Multiple Navy reviews show human error caused two naval ship collisions that killed 17 sailors this year. The incidents could have been avoided with improved training and managing sailors’ fatigue while stationed overseas, the Navy finds.
US Navy leaders have called for around 60 improvements across its Pacific fleet in the wake of the recent collisions. Admiral John Richardson, the chief of naval operations, ordered a review of the USS Fitzgerald and USS John S McCain collisions, which is set to be released in a report Thursday.
The USS McCain collided with a merchant vessel on August 21 near Singapore, killing 10 sailors and injuring five. The USS Fitzgerald collided with a cargo ship near Yokosuka in June, killing seven sailors. Command staff of both ships were relieved of their posts after the incidents.
The review of the incidents was led by Admiral Philip Davidson, head of the Navy’s Fleet Forces Command, who called for appointing a senior Navy officer to oversee the implementation of the recommended changes across the global Navy fleet, according to an advanced copy obtained by the Associated Press.

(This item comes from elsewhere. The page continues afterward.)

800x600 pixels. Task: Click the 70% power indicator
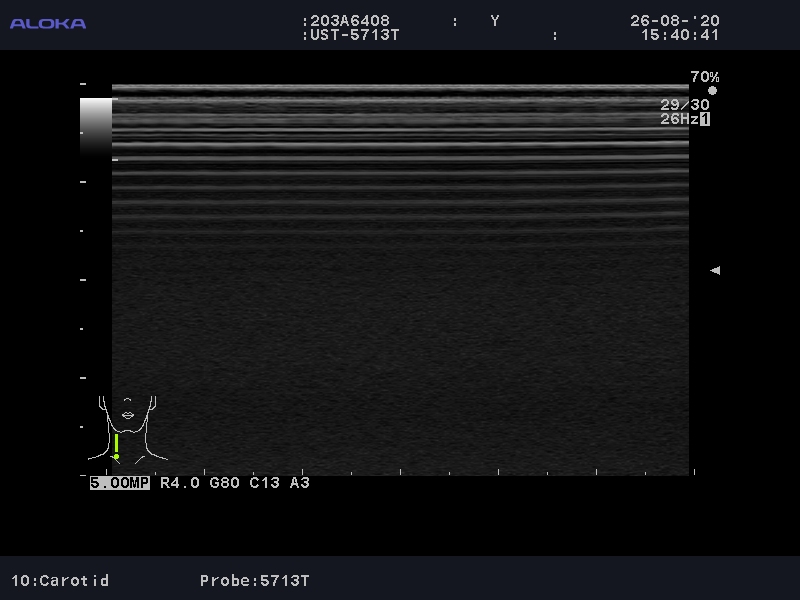coord(704,77)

In his review, Davidson called for increasing the standards for sailors standing watch and better training on high-tech equipment. The report states that increasing demands have led to fewer crew members completing necessary training or certifications.
“We have allowed our standards of the numbers of certifications…to drop as the number of certification waivers have grown,” Admiral William Moran, Vice Chief of Naval Operations, told the House Armed Services Committee during a hearing last month. “While not against the rules, they are below the standard that we should accept.”
The Government Accountability Office (GAO) released a report in September found that the Navy has reduced training and maintenance periods for ships homeported overseas in order to maximize their operational availability.
“Since the ships are in permanent deployment status during their time homeported overseas, they do not have designated ramp-up and rampdown maintenance and training periods built into their operational schedules,” the report said.
On Wednesday, the Navy released a report that said three separate investigations looked into the collisions of the USS Fitzgerald and the USS John S. McCain and found they were “avoidable.”
“Both of these accidents were preventable and the respective investigations found multiple failures by watch standers that contributed to the incidents,” Richardson said in a statement. “We will spend every effort needed to correct these problems and be stronger than before.”
The report said that the officers on the USS Fitzgerald had an “unsatisfactory” knowledge of the International Rules of the Nautical Road and watch team members were not familiar with fundamental equipment or protocols.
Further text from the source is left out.